[Record excerpts Boundary: Start]

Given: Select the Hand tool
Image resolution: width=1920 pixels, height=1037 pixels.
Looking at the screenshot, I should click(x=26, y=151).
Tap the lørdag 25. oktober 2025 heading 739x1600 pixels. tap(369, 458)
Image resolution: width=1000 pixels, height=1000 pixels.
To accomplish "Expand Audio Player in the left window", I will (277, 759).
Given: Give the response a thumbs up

[Record excerpts Boundary: End]

Pull every line containing "Given" from the data.

#### [Output for this exercise]
Given: Select the Hand tool
Given: Give the response a thumbs up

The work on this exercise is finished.